デフレも同様で、一時的に「デフレビジネス」ということでデフレを活用して儲けていても、国民が次々に貧困層に落ちていくと、結局は勝ち組のビジネスも衰退していきます。
もっとも、一般企業の場合は、「日本国民が貧困化したなら、グローバル市場へ」という選択肢は取れないことはありません。とはいえ、新聞は違います。
新聞ほどローカルなビジネスは、他にないのではないでしょうか。新聞の「ユーザー」は日本語を話す日本国民の読者であり、日本語を読む読者向けに広告を出す企業です。

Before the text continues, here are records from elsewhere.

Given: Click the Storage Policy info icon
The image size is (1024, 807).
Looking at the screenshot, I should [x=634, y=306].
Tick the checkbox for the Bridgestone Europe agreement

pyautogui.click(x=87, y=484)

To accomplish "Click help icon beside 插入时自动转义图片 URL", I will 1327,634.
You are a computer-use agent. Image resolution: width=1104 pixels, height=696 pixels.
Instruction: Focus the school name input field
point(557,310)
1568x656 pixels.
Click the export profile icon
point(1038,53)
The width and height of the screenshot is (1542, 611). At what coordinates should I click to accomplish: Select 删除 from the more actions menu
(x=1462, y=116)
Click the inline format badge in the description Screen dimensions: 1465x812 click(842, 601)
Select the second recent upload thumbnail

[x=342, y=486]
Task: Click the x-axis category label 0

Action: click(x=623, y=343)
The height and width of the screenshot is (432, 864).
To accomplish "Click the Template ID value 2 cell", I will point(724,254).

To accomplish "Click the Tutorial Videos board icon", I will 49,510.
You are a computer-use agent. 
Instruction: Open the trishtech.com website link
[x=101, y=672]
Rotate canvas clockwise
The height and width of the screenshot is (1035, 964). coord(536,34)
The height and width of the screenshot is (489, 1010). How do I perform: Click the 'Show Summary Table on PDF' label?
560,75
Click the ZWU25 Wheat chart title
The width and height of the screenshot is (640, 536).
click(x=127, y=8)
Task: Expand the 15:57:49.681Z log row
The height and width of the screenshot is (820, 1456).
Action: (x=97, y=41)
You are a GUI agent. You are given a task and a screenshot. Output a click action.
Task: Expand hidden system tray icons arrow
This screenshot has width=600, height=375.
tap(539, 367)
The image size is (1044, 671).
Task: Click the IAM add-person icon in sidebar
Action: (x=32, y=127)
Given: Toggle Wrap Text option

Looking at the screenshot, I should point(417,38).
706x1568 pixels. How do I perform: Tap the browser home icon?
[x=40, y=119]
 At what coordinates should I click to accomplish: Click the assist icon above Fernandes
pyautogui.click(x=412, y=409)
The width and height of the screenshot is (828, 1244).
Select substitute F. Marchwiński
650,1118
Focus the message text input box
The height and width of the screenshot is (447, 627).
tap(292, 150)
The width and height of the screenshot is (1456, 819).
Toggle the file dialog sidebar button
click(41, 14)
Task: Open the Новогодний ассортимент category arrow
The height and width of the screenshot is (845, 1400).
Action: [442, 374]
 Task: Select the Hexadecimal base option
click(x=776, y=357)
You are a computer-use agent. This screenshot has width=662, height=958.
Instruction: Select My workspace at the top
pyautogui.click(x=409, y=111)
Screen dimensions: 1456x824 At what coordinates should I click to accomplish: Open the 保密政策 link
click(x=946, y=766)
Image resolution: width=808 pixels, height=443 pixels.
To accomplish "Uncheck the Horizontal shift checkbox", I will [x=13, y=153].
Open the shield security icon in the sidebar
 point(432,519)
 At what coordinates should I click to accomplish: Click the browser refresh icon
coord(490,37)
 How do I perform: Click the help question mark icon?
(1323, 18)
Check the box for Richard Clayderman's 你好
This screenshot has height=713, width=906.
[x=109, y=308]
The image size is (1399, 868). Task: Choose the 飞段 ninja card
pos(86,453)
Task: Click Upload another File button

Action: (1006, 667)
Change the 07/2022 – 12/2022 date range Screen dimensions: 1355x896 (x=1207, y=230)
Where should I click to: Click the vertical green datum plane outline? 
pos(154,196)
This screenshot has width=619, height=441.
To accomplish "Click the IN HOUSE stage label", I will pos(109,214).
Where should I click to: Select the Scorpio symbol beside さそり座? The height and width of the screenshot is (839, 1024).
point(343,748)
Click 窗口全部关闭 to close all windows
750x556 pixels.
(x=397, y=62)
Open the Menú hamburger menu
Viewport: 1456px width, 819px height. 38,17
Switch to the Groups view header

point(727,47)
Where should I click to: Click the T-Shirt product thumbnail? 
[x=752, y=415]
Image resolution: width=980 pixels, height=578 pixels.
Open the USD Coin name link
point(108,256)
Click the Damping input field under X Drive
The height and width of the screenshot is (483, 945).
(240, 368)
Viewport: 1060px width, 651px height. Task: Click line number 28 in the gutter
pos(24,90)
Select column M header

日本国内で、日本語を話す日本国民を相手にビジネスをしているにも関わらず、日本国民を貧困化させる消費税増税路線に加担する。その「報酬」として、自分たちは軽減税率の適用を受ける。これが、日本の新聞業界の現実です。
もっとも、日本国民が貧困化していけば、いずれにせよ新聞の業績も悪化していかざるを得ません。
これほど愚かな連中は、他にいないと思いたいところですが、実際には結構います。
要するに、「国民経済はつながっている」ことを理解せず、自己利益追求に専念し、最終的に自分の足も引っ張られる愚者が、デフレ下の日本で増えてきたというわけです。
この種の閉塞的な状況を打破するためには、「散々に消費税増税を煽ってきた新聞が、自分は軽減税率の適用を受けるなど、おかしいでしょう!」という正論を、国民が共有する必要があると思うのです。